**Instructions to follow:** Below is a listing; restate from it, character for character, the lines beginning at the line holding "Task: Select the Privacy error tab" and ending at the line holding "Toggle 强撑线 legend visibility", both included.

Information given section start

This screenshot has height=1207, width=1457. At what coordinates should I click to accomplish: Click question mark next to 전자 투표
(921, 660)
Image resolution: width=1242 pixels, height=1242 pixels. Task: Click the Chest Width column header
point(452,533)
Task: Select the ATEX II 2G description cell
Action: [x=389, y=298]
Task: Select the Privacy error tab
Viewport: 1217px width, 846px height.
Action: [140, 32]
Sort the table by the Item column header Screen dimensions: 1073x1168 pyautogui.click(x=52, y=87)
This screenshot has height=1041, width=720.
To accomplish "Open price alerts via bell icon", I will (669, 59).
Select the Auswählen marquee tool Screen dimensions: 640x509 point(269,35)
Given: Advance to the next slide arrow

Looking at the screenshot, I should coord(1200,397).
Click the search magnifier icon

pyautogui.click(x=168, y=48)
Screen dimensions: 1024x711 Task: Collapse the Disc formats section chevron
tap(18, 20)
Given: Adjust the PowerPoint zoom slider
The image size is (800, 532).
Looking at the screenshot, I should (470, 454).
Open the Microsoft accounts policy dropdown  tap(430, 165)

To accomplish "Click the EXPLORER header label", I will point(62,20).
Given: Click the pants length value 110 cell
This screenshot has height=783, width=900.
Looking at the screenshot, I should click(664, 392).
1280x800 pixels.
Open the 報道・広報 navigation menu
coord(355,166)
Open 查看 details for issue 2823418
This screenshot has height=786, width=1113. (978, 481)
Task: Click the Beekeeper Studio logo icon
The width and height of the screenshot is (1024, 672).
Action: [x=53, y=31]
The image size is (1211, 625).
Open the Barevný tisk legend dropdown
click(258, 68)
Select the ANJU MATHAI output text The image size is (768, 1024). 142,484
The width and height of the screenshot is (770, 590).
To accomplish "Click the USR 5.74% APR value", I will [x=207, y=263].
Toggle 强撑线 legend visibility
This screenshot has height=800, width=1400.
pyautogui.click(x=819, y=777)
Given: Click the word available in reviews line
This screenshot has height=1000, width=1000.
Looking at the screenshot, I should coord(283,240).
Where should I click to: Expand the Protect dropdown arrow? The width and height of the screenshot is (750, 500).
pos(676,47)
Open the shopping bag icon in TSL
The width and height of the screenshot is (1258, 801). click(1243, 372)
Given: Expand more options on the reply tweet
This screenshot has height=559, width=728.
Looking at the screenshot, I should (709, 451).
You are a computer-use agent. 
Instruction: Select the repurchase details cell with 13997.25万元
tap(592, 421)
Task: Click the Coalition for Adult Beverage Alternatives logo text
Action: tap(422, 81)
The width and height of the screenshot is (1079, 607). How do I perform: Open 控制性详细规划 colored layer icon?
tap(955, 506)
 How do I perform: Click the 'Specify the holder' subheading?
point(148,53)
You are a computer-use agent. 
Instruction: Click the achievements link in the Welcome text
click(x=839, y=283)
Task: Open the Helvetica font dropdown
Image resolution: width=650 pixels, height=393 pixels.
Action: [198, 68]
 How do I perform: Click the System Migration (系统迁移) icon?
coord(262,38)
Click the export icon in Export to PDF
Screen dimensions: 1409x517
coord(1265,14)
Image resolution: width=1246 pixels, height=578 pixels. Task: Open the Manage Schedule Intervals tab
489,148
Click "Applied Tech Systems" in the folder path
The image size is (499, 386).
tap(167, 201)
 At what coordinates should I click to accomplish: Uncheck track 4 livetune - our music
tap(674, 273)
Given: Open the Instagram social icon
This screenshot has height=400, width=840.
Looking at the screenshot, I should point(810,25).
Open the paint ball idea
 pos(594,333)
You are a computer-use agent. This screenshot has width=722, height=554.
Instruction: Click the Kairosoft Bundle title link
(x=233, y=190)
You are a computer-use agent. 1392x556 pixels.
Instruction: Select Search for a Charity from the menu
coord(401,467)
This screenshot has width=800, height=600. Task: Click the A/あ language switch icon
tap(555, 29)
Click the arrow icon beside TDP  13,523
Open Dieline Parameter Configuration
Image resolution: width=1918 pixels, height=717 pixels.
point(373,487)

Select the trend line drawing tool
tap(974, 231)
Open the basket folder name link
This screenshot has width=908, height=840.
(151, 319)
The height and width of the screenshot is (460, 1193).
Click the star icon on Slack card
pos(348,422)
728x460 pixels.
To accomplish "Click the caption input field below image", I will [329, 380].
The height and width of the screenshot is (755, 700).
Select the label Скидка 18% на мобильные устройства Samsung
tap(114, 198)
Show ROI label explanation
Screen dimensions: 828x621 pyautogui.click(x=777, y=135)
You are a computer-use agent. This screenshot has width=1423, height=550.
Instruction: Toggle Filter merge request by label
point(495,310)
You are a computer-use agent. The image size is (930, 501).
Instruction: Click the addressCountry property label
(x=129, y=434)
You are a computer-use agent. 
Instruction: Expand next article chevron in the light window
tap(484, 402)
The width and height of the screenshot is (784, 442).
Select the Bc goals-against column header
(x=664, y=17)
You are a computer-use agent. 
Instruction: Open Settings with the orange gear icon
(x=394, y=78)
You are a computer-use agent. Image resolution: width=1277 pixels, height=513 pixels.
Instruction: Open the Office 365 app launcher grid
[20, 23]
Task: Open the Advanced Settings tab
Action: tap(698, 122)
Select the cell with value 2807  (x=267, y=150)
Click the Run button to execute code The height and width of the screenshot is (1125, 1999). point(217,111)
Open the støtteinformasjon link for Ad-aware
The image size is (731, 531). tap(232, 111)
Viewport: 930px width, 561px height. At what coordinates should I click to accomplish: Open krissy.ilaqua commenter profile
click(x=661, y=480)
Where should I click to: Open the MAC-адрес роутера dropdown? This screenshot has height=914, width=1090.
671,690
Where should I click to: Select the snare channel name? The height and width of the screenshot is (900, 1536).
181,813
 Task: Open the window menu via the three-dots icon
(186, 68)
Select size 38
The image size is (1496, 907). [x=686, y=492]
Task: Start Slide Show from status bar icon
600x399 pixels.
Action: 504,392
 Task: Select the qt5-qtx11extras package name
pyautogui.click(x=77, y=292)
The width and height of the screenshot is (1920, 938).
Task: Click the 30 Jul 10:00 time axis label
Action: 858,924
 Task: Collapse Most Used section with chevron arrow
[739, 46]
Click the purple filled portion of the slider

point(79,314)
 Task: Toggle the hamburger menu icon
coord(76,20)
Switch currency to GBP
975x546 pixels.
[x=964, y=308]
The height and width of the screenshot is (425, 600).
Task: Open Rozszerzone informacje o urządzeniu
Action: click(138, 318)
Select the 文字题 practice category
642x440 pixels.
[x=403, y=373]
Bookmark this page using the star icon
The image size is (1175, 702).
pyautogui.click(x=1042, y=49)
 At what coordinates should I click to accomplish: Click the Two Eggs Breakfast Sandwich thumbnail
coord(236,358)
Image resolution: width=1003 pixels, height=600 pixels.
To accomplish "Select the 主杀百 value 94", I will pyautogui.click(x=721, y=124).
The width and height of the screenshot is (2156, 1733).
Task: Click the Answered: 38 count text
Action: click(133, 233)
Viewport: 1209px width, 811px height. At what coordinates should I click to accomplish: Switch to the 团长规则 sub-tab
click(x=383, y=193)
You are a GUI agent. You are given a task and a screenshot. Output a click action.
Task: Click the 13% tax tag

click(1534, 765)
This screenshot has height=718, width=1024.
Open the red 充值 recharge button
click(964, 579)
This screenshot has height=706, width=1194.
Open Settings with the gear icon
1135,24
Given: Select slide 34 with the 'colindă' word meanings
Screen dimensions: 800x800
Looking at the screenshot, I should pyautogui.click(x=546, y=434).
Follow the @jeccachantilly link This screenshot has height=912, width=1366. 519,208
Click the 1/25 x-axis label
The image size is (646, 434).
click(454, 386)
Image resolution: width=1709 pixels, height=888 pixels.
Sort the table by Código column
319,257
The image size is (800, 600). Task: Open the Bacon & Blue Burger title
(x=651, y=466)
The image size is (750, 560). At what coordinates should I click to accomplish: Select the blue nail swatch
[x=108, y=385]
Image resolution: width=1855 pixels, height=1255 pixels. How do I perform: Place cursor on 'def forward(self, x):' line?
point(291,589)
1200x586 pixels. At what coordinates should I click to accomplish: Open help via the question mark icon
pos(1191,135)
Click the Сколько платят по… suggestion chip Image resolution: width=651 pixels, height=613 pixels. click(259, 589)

Information given section end

**Reply:**
Task: Select the Privacy error tab
Viewport: 1217px width, 846px height.
Action: [140, 32]
Sort the table by the Item column header Screen dimensions: 1073x1168 pyautogui.click(x=52, y=87)
This screenshot has height=1041, width=720.
To accomplish "Open price alerts via bell icon", I will (669, 59).
Select the Auswählen marquee tool Screen dimensions: 640x509 point(269,35)
Given: Advance to the next slide arrow

Looking at the screenshot, I should coord(1200,397).
Click the search magnifier icon

pyautogui.click(x=168, y=48)
Screen dimensions: 1024x711 Task: Collapse the Disc formats section chevron
tap(18, 20)
Given: Adjust the PowerPoint zoom slider
The image size is (800, 532).
Looking at the screenshot, I should (470, 454).
Open the Microsoft accounts policy dropdown  tap(430, 165)

To accomplish "Click the EXPLORER header label", I will point(62,20).
Given: Click the pants length value 110 cell
This screenshot has height=783, width=900.
Looking at the screenshot, I should click(664, 392).
1280x800 pixels.
Open the 報道・広報 navigation menu
coord(355,166)
Open 查看 details for issue 2823418
This screenshot has height=786, width=1113. (978, 481)
Task: Click the Beekeeper Studio logo icon
The width and height of the screenshot is (1024, 672).
Action: [x=53, y=31]
The image size is (1211, 625).
Open the Barevný tisk legend dropdown
click(258, 68)
Select the ANJU MATHAI output text The image size is (768, 1024). 142,484
The width and height of the screenshot is (770, 590).
To accomplish "Click the USR 5.74% APR value", I will [x=207, y=263].
Toggle 强撑线 legend visibility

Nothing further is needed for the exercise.